Accept on Jewish line
I was concerned that when I pressed Accept it gave me permission to do a non-related person. I thought Accept meant that I had read and accepted the information. But when I pressed ACCEPT it reserved the name for me! I was showing my Jewish friend that you had to be related to do work for someone but it let me and I'm not related. I feel very concerned because i thought Accept meant that I had read and understood the policy.
Also, is there a way for my Jewish friend to take her family off the tree?
Answers
-
Hi Katherine. I can understand your confusion. When you click accept, It does mean that you have read and understand the policies but then as you found, it also completes the reservation. FamilySearch provides the policy and then it is a expected that people reserving ordinances will be honest as they click Accept. There are a number of things in place to help us monitor poor behavior and action can be taken if it is found that someone is not following the policies. Our leaders continue to emphasize the importance of working on our own families.
There is not a way to delete people from the tree. One thing to remember is that her family is also the family of many other people. There will likely be people she is related to that are added or edited by others who are also related. I hope this helps!
0 -
This is the statement that we are presented with every time we start to reserve an ordinance.
Clicking Accept means that you are certifying that you have checked and you are a relative and you are authorized by church policy as written here to reserve the ordinances.

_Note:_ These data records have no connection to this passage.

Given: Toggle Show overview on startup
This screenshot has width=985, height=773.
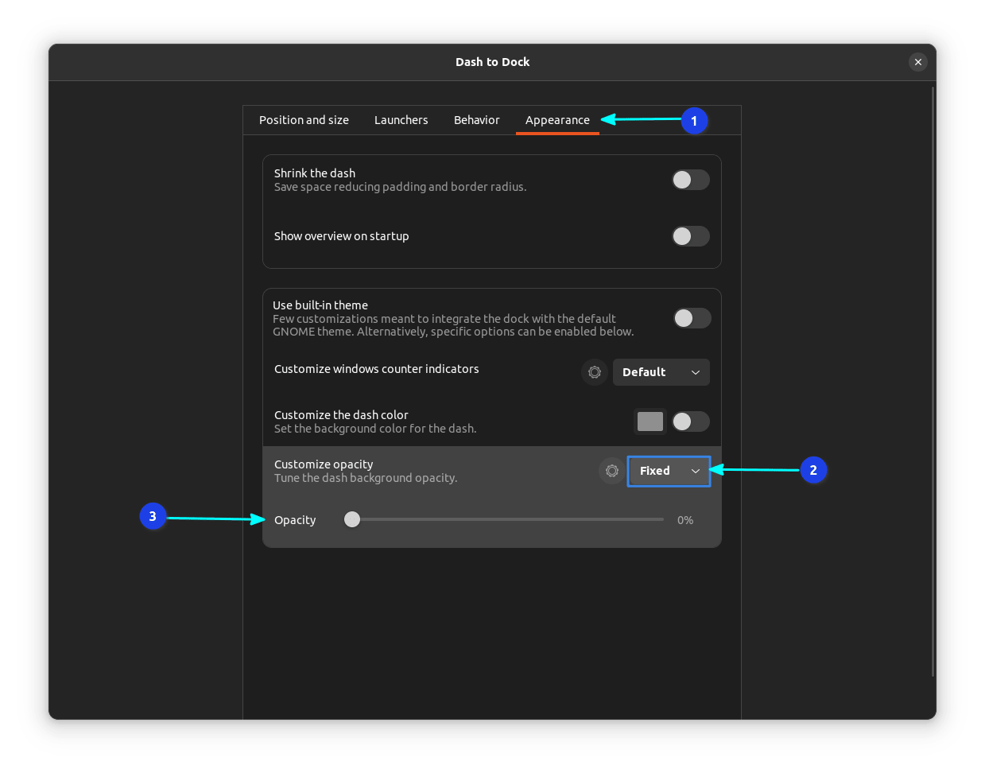Looking at the screenshot, I should coord(690,236).
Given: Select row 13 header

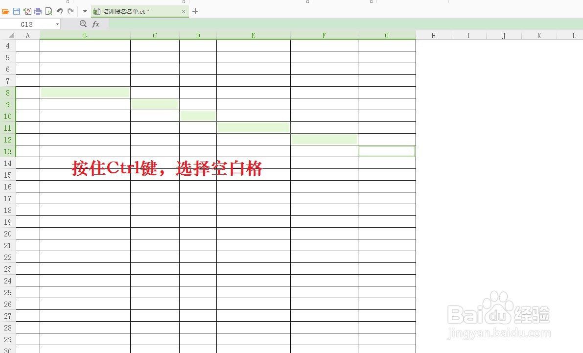Looking at the screenshot, I should pos(7,151).
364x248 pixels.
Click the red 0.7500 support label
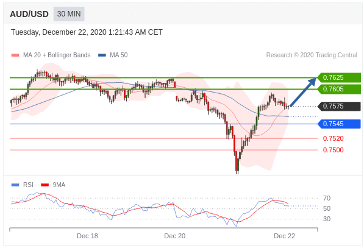pos(333,150)
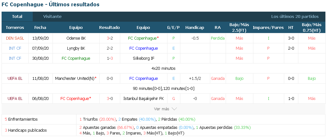Click the Impares/Pares column header

268,27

We are expected to take the counsel seriously, govern ourselves, and if we are not a relative to cancel the reservation.
0 -
Perhaps you, or another moderator, could move this item to the more appropriate "Temple" section.
1 -
I am glad to see this discussion here in the Tree category. It helps to explain the "stick to your own direct ancestors" attitude by some persons here: they are confused. LDS policy re LDS temple work does not apply to FamilySearch Tree.
0 -
Initially, I thought the originator was talking about Family Tree in general, then saw the subject matter relates to ordinances - hence my suggestion. Nevertheless, I agree with you about not having to confine our Family Tree inputs to our own family branches.
0 -
@Paul W exactly! That's why it is so important to be clear about the difference between the public tree and the private church-internal system.